■ **Your instructions**: Every line in the data below from the one containing "ОК (1256, 1639)" down to the one containing "Previous (899, 557)", both included, must be retyped exactly; no other line is to appear.

##### Data extracts #####

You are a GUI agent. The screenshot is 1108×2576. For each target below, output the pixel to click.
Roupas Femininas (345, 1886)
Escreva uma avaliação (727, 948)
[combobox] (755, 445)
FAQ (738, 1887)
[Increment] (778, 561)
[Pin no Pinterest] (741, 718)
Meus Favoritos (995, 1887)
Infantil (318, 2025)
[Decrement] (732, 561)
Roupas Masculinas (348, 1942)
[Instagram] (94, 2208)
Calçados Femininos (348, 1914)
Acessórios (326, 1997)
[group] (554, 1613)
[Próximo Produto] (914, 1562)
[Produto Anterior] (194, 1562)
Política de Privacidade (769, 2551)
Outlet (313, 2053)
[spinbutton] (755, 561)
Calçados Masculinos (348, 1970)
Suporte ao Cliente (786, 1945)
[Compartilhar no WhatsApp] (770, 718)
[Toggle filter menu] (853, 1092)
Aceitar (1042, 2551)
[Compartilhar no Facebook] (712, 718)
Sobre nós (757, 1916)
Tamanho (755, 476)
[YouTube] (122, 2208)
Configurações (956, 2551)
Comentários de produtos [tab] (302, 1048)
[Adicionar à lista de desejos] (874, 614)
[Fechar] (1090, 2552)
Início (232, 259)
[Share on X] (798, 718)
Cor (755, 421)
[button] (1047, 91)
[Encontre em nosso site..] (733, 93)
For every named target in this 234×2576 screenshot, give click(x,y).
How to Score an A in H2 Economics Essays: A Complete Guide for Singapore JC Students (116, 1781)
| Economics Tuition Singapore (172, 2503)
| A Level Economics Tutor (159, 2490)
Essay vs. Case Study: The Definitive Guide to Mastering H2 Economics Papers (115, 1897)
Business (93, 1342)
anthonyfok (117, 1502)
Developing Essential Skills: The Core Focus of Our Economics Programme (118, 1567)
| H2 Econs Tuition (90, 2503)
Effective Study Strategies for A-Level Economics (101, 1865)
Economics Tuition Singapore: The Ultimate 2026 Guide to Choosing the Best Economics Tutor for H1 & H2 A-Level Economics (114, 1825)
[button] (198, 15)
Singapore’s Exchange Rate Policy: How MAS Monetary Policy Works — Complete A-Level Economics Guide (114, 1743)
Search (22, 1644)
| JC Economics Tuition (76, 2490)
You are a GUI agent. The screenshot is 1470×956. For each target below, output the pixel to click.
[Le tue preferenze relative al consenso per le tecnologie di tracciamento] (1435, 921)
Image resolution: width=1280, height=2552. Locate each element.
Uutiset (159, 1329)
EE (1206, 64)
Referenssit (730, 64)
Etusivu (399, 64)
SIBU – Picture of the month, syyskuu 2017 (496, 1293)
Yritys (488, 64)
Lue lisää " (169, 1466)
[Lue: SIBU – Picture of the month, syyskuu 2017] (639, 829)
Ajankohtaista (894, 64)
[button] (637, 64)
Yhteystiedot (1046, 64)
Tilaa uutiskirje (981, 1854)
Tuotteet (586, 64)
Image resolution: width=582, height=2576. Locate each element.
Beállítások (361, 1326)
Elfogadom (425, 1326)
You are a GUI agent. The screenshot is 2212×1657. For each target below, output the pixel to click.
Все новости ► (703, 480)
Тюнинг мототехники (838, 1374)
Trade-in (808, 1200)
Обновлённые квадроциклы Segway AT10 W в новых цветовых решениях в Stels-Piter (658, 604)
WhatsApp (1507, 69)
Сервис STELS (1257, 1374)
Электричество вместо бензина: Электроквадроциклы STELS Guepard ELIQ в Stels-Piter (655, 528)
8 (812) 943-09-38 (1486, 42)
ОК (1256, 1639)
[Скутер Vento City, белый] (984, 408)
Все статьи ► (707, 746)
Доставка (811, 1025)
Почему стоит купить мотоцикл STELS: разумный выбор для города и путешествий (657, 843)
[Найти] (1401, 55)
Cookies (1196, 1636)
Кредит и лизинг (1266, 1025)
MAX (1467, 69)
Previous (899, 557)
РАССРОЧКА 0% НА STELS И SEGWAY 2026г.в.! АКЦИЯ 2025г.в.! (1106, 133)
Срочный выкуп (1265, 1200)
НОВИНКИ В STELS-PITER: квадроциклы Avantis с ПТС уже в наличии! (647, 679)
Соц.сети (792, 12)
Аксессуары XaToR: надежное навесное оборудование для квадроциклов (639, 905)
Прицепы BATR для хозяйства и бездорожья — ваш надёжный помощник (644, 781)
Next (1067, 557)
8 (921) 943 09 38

#####

■ **Solved exercise**:
ОК (1256, 1639)
[Скутер Vento City, белый] (984, 408)
Все статьи ► (707, 746)
Доставка (811, 1025)
Почему стоит купить мотоцикл STELS: разумный выбор для города и путешествий (657, 843)
[Найти] (1401, 55)
Cookies (1196, 1636)
Кредит и лизинг (1266, 1025)
MAX (1467, 69)
Previous (899, 557)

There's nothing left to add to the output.